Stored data
· · · · ·

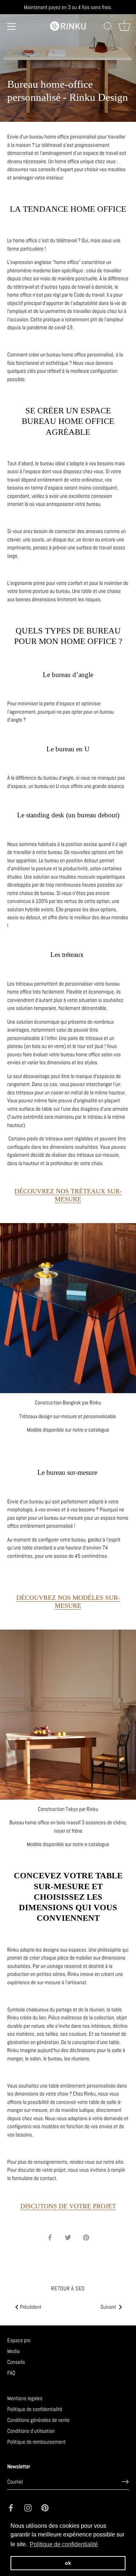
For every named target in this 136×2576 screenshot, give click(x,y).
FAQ (11, 2372)
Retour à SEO (68, 2288)
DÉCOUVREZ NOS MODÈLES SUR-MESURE (68, 1601)
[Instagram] (28, 2507)
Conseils (16, 2361)
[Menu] (12, 26)
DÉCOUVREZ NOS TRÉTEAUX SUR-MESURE (68, 1195)
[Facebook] (11, 2507)
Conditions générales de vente (38, 2419)
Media (13, 2351)
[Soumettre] (125, 2481)
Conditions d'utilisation (31, 2430)
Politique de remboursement (36, 2441)
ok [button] (68, 2563)
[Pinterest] (45, 2507)
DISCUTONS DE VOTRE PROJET (68, 2206)
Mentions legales (24, 2398)
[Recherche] (108, 28)
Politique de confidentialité (34, 2409)
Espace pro (18, 2340)
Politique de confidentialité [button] (64, 2544)
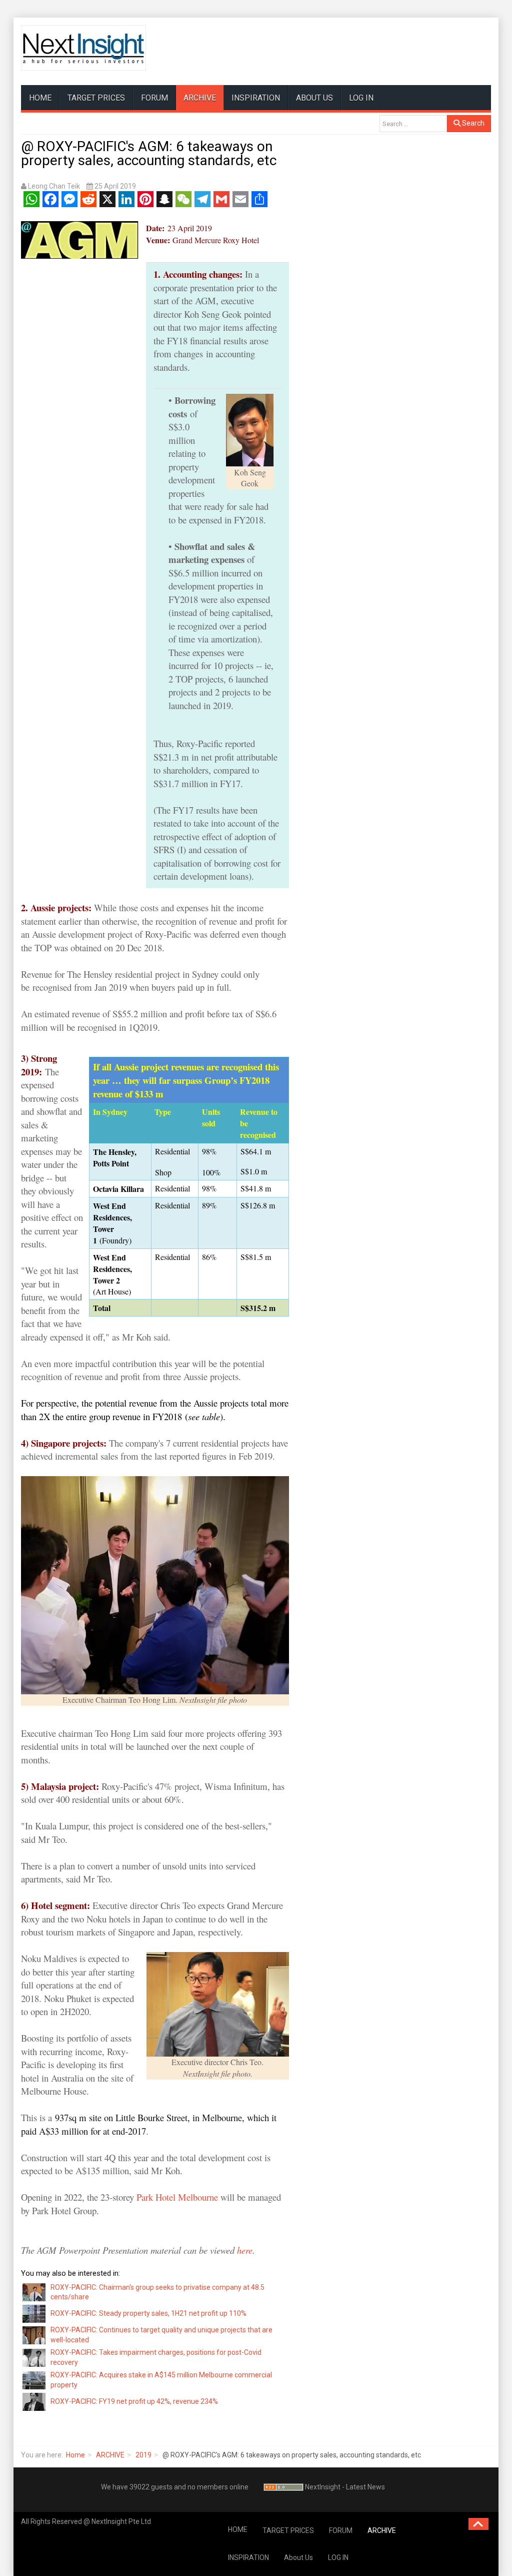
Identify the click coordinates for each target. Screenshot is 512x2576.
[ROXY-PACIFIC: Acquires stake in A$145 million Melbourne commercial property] (35, 2379)
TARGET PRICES (96, 98)
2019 (144, 2455)
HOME (40, 98)
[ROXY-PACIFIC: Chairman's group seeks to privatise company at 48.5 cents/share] (35, 2292)
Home (75, 2455)
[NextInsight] (83, 48)
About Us (314, 98)
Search (472, 123)
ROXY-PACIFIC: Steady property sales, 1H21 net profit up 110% (148, 2313)
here (244, 2250)
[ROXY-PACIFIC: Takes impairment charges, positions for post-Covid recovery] (35, 2357)
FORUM (154, 98)
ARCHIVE (200, 98)
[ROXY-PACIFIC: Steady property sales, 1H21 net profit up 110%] (35, 2313)
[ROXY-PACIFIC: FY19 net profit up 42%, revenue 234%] (35, 2401)
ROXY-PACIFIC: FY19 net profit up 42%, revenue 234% (134, 2401)
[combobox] (413, 123)
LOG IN (361, 98)
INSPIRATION (256, 98)
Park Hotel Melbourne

· · · · ·

## [What you will do]
Could you give again exactly the lines from the line containing "[ROXY-PACIFIC: Steady property" through the final line of the data above, and no others?

## [Exercise answer]
[ROXY-PACIFIC: Steady property sales, 1H21 net profit up 110%] (35, 2313)
[ROXY-PACIFIC: FY19 net profit up 42%, revenue 234%] (35, 2401)
ROXY-PACIFIC: FY19 net profit up 42%, revenue 234% (134, 2401)
[combobox] (413, 123)
LOG IN (361, 98)
INSPIRATION (256, 98)
Park Hotel Melbourne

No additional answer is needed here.